Studio danych Google ma funkcję, która umożliwia scalenie dwóch źródeł danych, jeśli mają wspólną kolumnę. Pod koniec dnia jest to trochę jak WYSZUKAJ.PIONOWO w Excelu. Jeśli potrzebujesz szczegółowego samouczka na temat tego procesu, możesz przeczytać ten artykuł.
Konfiguracja powinna wyglądać jak na poniższym obrazku: (przykład z wypożyczalniami samochodów):
W Twoim przypadku możesz nie mieć wymiarów „kraj” i „kraj_kraj”, których używamy do identyfikacji kraju związanego z zapytaniem o wynajem samochodu w mieście.
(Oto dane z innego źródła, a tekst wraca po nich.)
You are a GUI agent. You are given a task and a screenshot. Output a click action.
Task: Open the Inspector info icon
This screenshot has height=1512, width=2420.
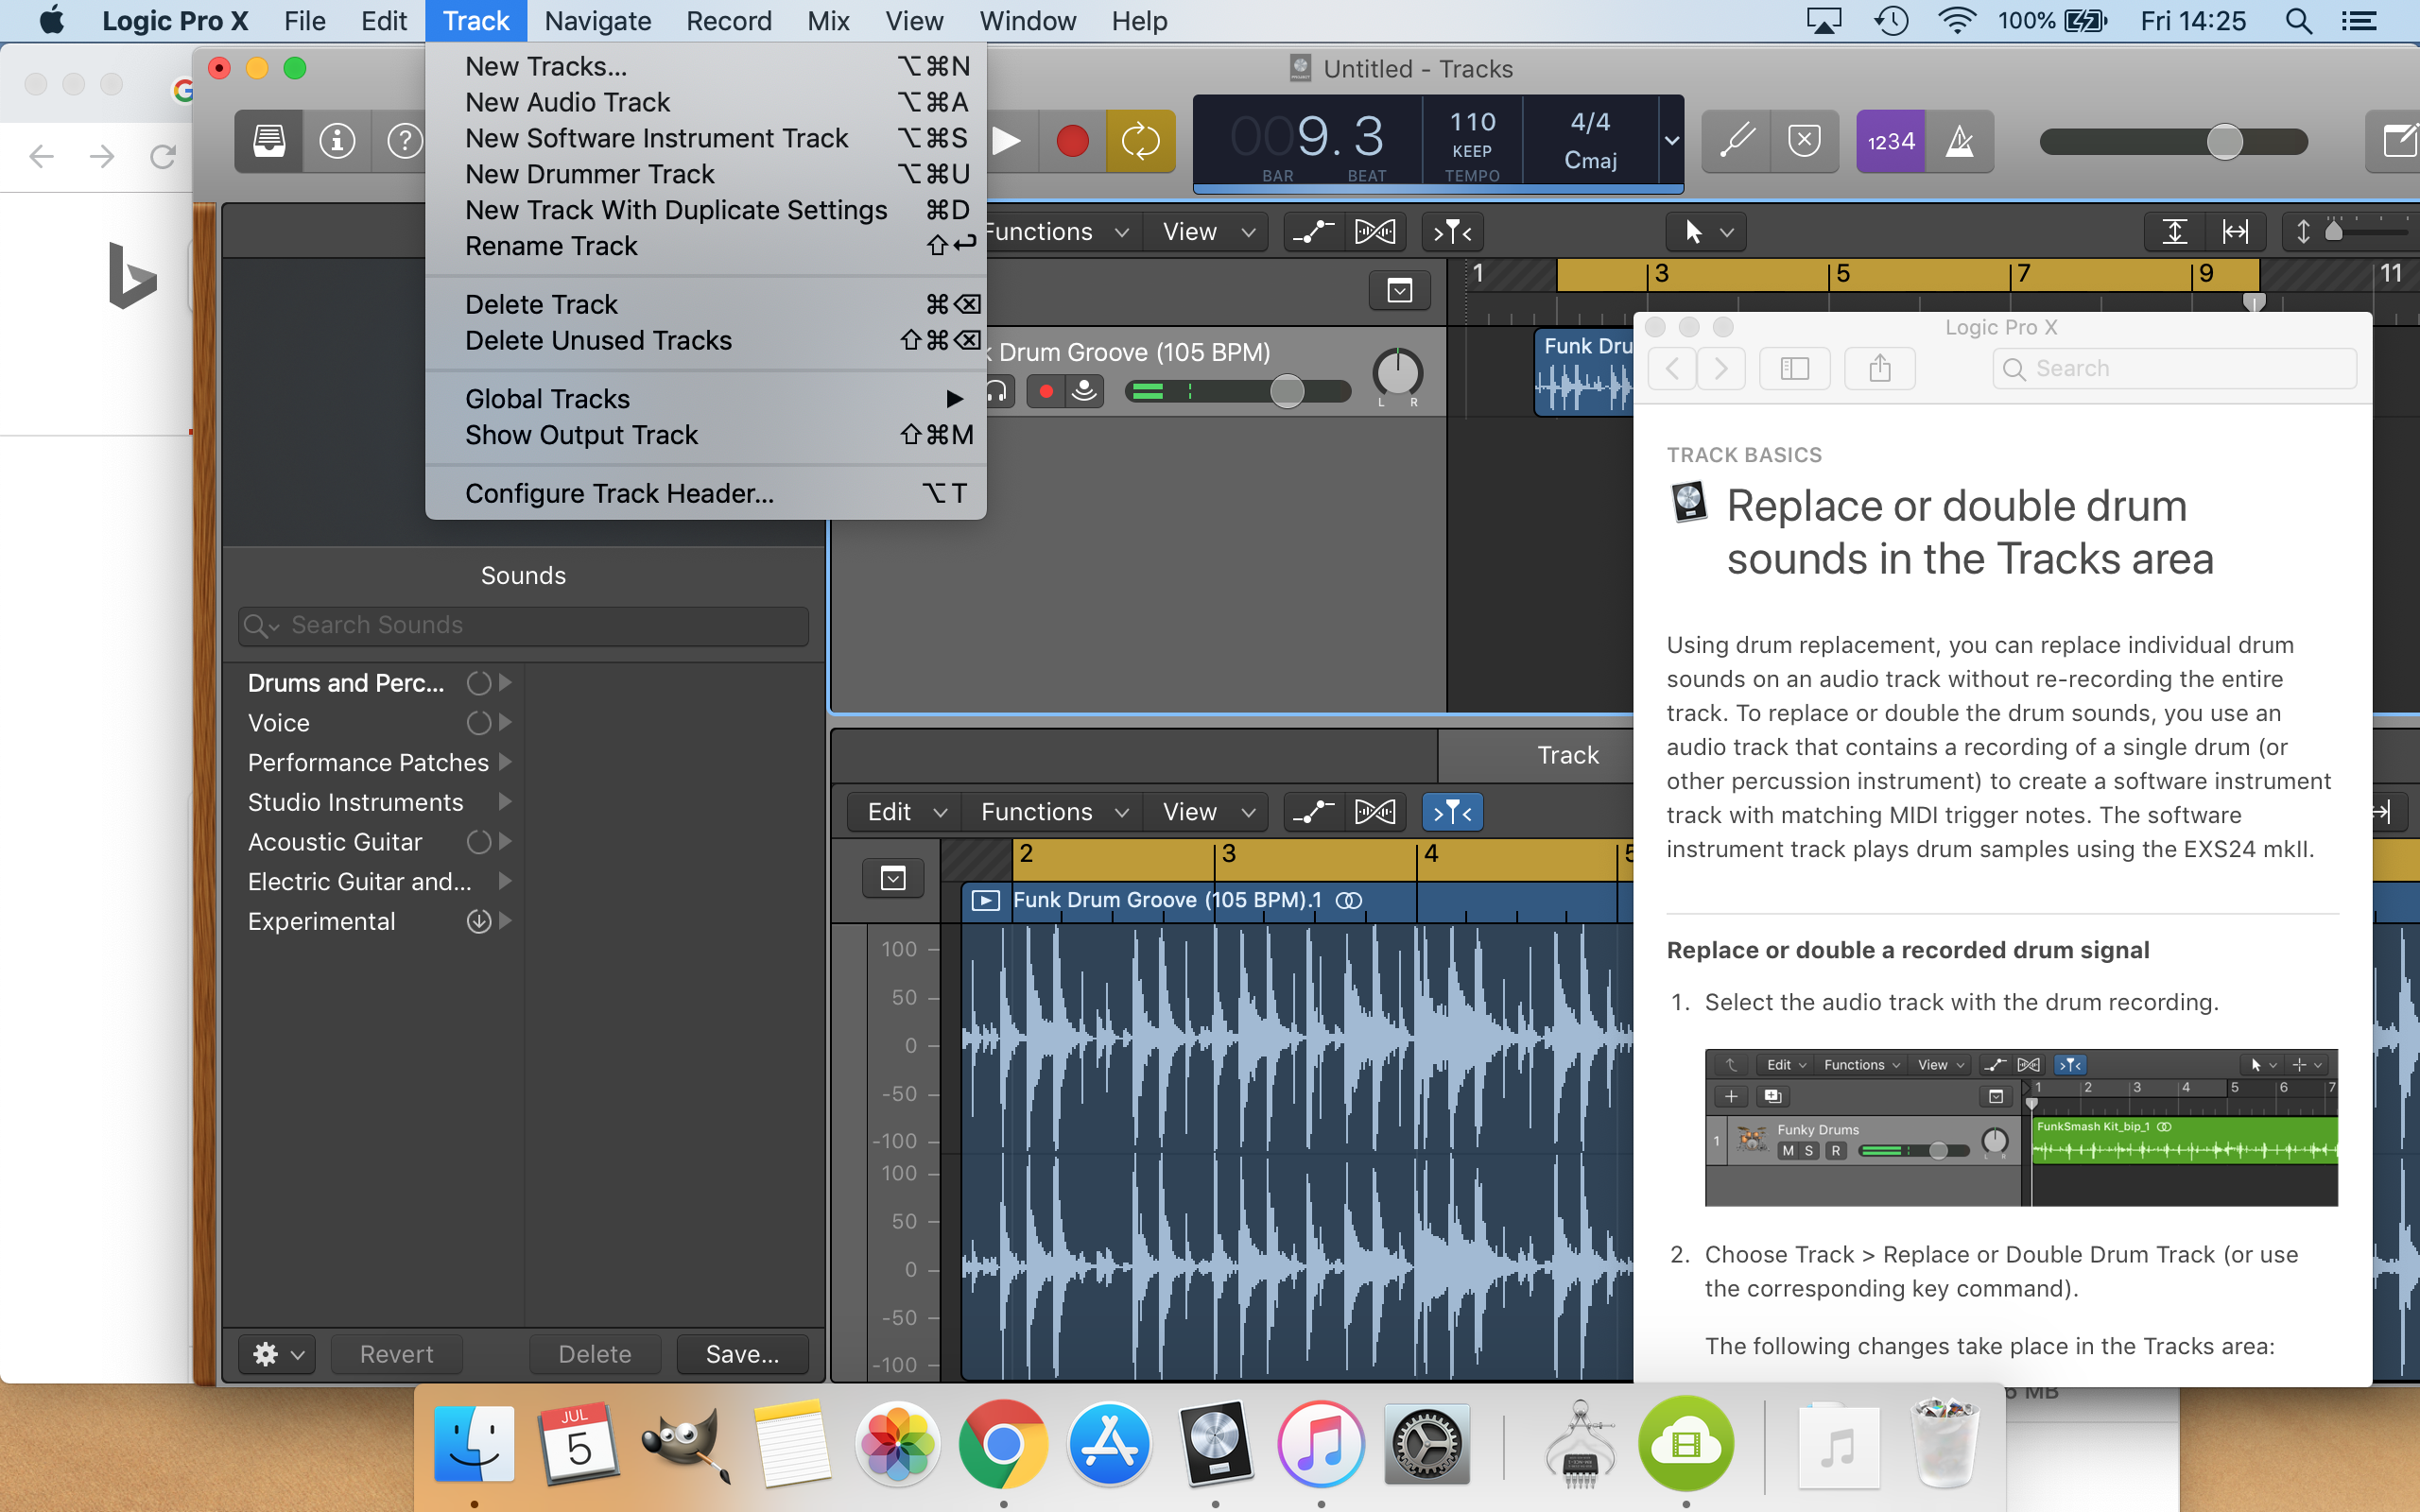[x=337, y=141]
- „Wypożyczalnia samochodów w Londynie” ⇒ Wielka Brytania
- „Wypożyczalnia samochodów Lizbona” ⇒ USA
Wizualizacja danych i wykorzystanie danych
Gdy nasze zmiksowane źródło jest gotowe, możemy wreszcie zwizualizować wszystkie dane. Ostateczny rendering wygląda tak:
Musisz utworzyć wykres z dwiema różnymi osiami, jedną dla wyświetleń, a drugą dla danych Trendów Google. Jak widać, chodzi o to, aby trend wyświetleń był zgodny z trendem popularności.
Oczywiście możesz mieć anomalie przez kilka dni, ale w końcu możemy zaobserwować, że trend jest podobny, ze stopniowym i ciągłym wzrostem od czasu, gdy rząd ogłosił koniec okresu blokady.
W naszym przypadku monitorowaliśmy również zmiany trendów według kraju docelowego i według segmentu, aby zrozumieć, w których krajach aktywność wzrosła przed innymi. To pozwoliło nam skoncentrować nasze wysiłki (kampanie, tworzenie treści) na tych krajach jako priorytet.
Opierając się na wrażeniach z naszej strony, nie mielibyśmy globalnego, reprezentatywnego obrazu sytuacji.
Wniosek
Procedura, którą właśnie opisaliśmy, jest prosta do skonfigurowania, ale pokazuje, jak ważne jest prawidłowe wykorzystanie danych, którymi dysponujemy, poprzez transformację i analizę krzyżową w celu uzyskania ważnych informacji o naszym rynku.
Jest to zabieg, który:
- jest obecnie nieoceniony
- nic nie kosztuje poza odrobiną czasu na skonfigurowanie
- działa sam, ponieważ jest całkowicie zautomatyzowany (oczywiście z wyjątkiem wyciągania wniosków)
Chociaż używamy głównie narzędzi SEO, ta procedura tworzy przydatny raport, który można udostępnić wszystkim współpracownikom w dziale marketingu / PPC w celu ponownego uruchomienia kampanii tylko w krajach, które się poprawiają, oraz w dziale marki, aby pomóc im w adresowaniu tylko tych krajów nowe kampanie.